City Lights (1931)
Starring
Charlie Chaplin
Director
Charlie Chaplin
Plot Synopsis
The Tramp falls in love with a blind girl and helps restore her
sight.
Film Notes
"City Lights is a film to pick for the time capsule,
a film that best represents the many aspects of director-writer-star Charlie Chaplin at
the peak of his powers: Chaplin the actor, the sentimentalist, the knockabout clown, the
ballet dancer, the athlete, the lover, the tragedian, the fool. It's all contained in
Chaplin's simple story of a tramp who falls in love with a blind flower girl (Virginia
Cherrill). Chaplin elevates the Victorian contrivances of the plot to something glorious
with his inventive use of pantomime and his sure grasp of how the Tramp relates to the
audience.
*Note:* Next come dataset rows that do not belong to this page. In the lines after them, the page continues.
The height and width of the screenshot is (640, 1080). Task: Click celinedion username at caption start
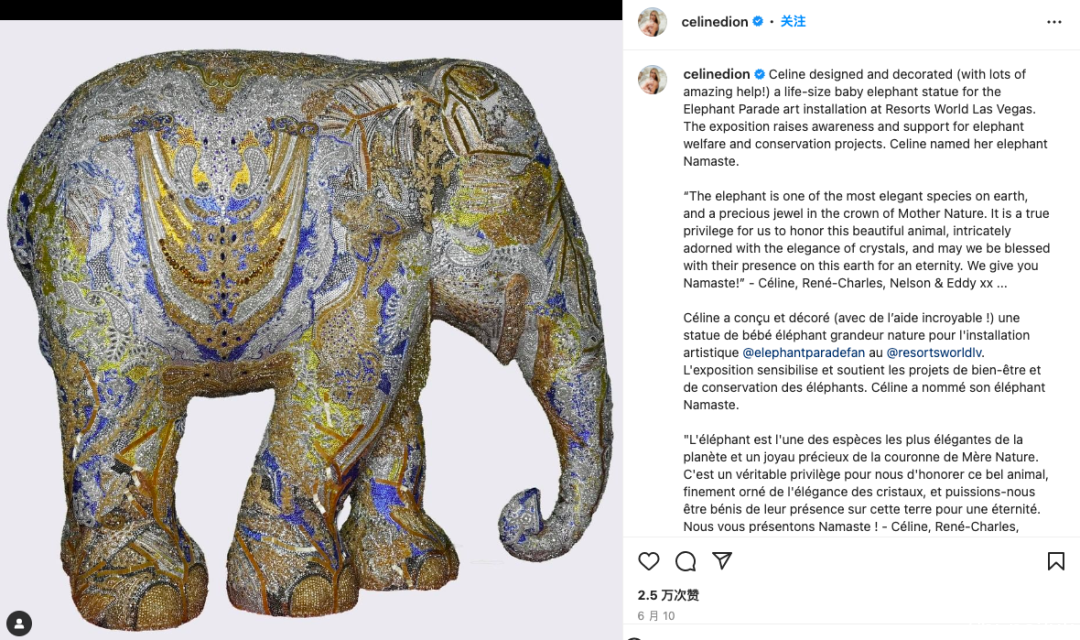click(716, 74)
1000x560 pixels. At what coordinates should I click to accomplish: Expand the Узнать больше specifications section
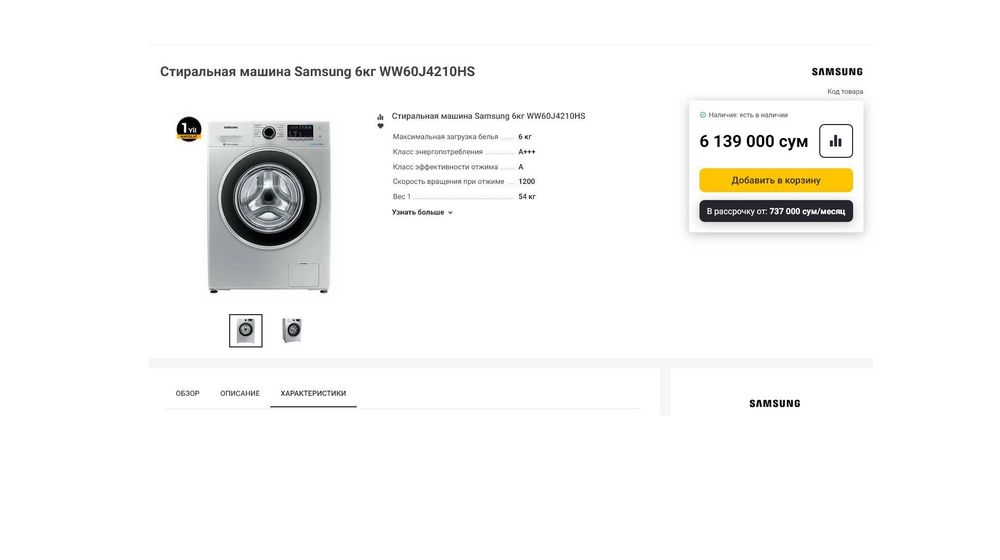422,212
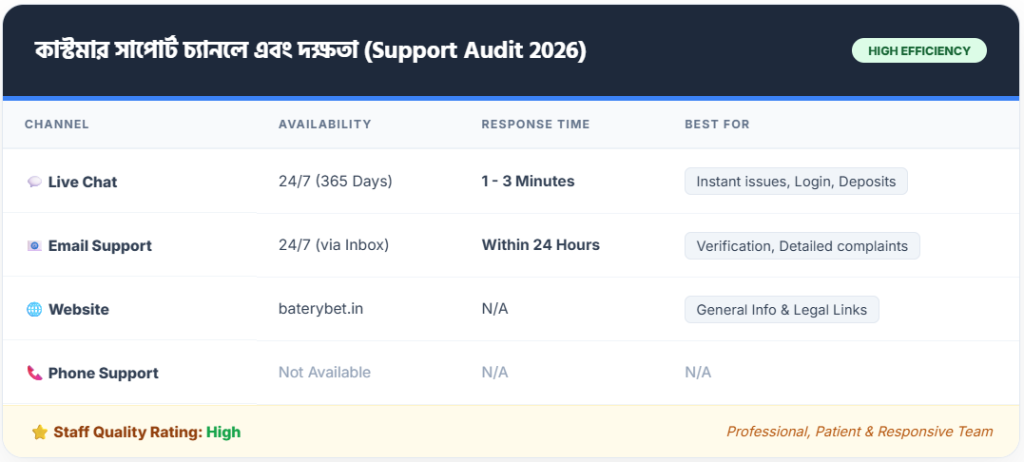Screen dimensions: 1024x462
Task: Select the Verification, Detailed complaints tag
Action: coord(801,246)
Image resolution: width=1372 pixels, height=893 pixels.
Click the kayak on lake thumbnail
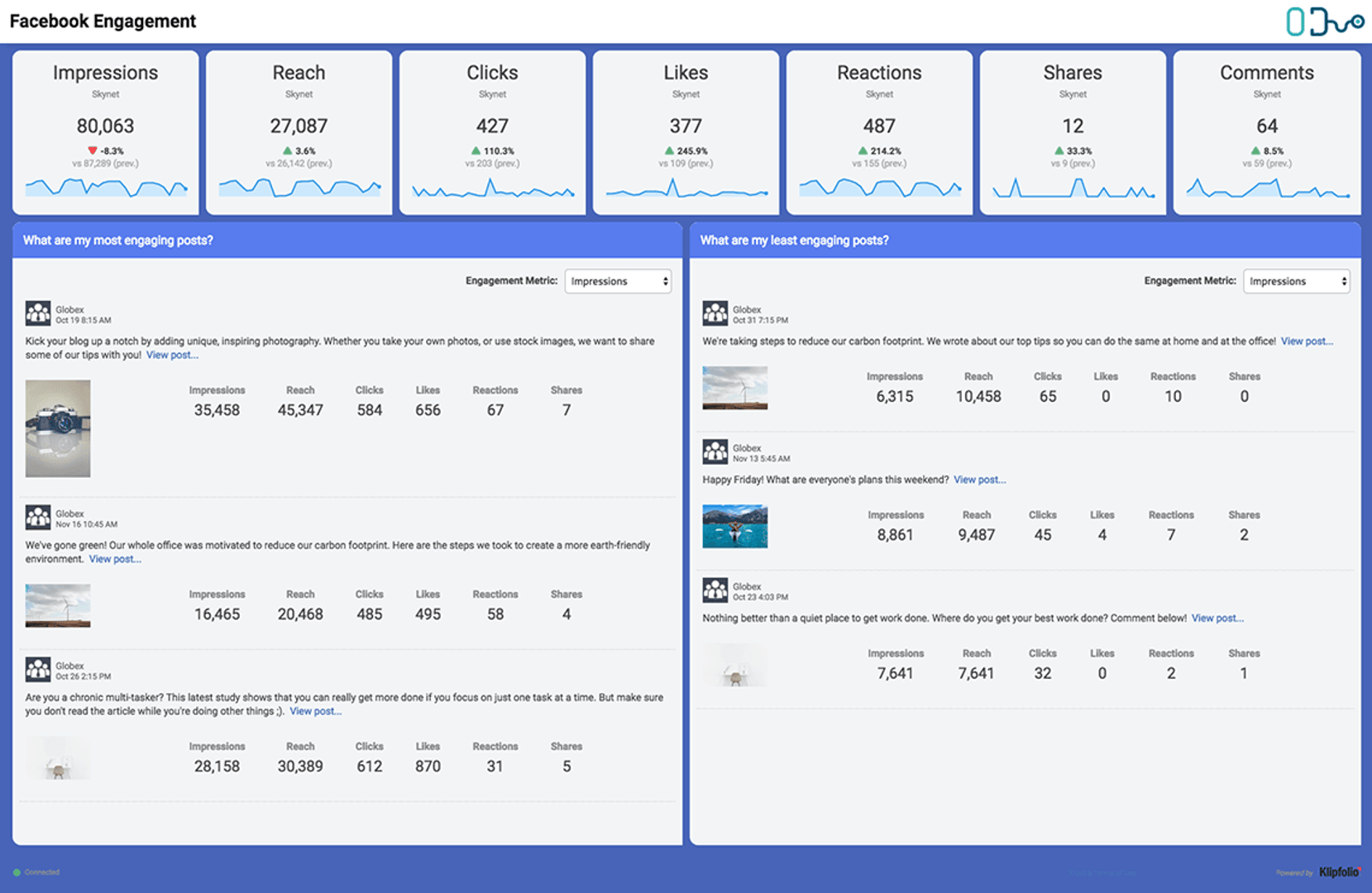pos(735,527)
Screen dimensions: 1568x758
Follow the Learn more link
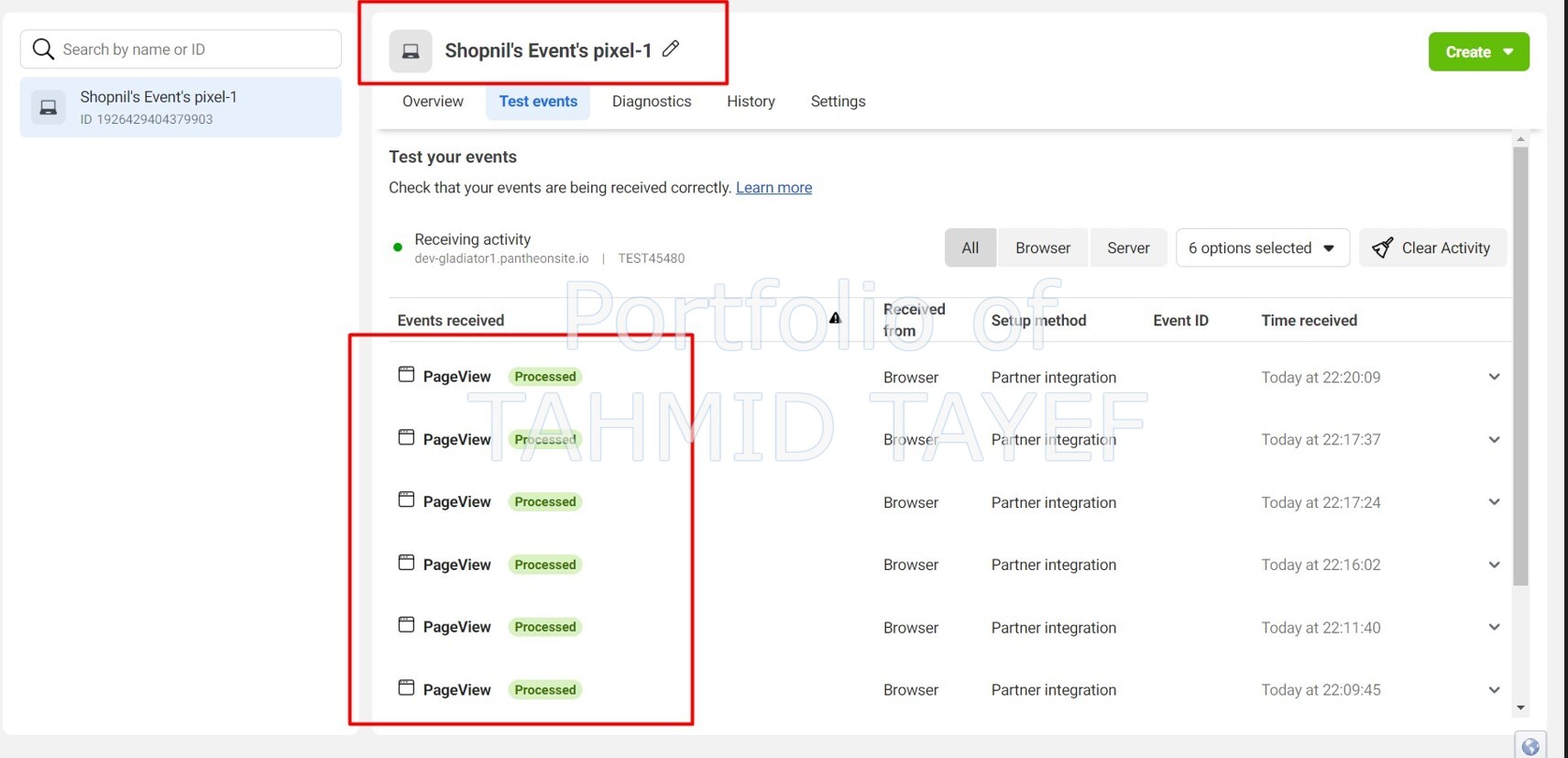click(773, 187)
In 1931, it was a gamble for Chaplin to stick with silence after talking
pictures had killed off the art form that had made him famous, but audiences flocked to City
Lights anyway. (Chaplin would not make his first full talking picture until 1940's The Great Dictator.) After all the superb comic sequences, the film culminates with one of
the most moving scenes in the history of cinema, a luminous and heartbreaking fade-out
that lifts the picture onto another plane. (Woody Allen paid homage to the scene at the
end of Manhattan.) This is why the term "Chaplinesque" became a part of
the language." (Robert Horton, Amazon.com)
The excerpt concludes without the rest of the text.